Abstract
Purpose: Controversy still persists regarding the management of rectal injuries. In this study we intend to discuss a selective approach to rectal injuries according to their localization.
Patients and Methods: A retrospective analysis of patients with full-thickness rectal injuries managed between 2000 and 2008 was carried out. Etiology, localization, extent of trauma, and treatment modalities were reviewed.

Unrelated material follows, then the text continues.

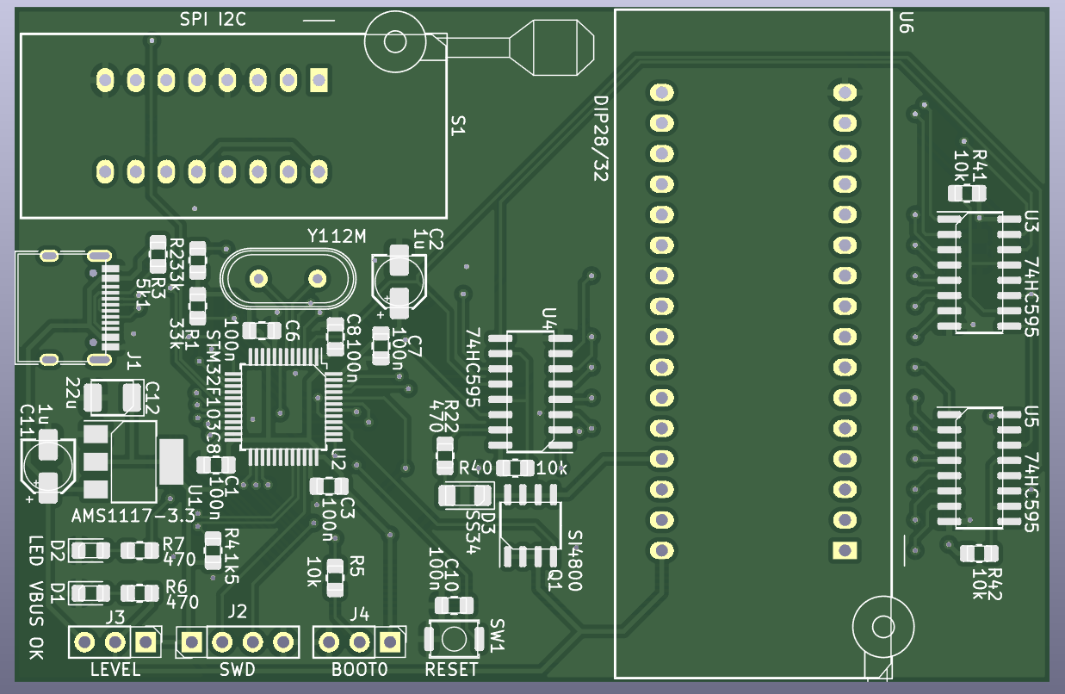Select the square pad of J2 SWD header
Image resolution: width=1065 pixels, height=694 pixels.
point(191,641)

Results: Seventeen patients were included in the study. The mechanisms of injuries were penetrating in 12 patients [gunshot (n=7) and stab (n=5)], blunt in three patients, iatrogenic in one patient and foreign body in one patient. Concomitantly, other organ injuries were present in eight (47%) patients. The extraperitoneal wounds (n=12) were managed with colostomy (6), colostomy and transabdominal repair (3), transanal repair (2) and transanal repair with presacral drainage (1). Combined intra- and extraperitoneal lesions (n=1) were treated with colostomy only, whereas intraperitoneal lesions (n=4) were managed with colostomy (1) and transabdominal primary repair (3). Presacral drainage was added to colostomy and primary repair in only three patients. Morbidity occurred in three (17.8%) patients. There was no death.
Conclusion: We concluded that most of the intraperitoneal localized rectum injuries can be managed by primary repair alone. Extraperitoneal wounds should be managed by colostomy with primary repair of rectum, when possible. Presacral drainage was added to colostomy in destructive or late extraperitoneal wounds.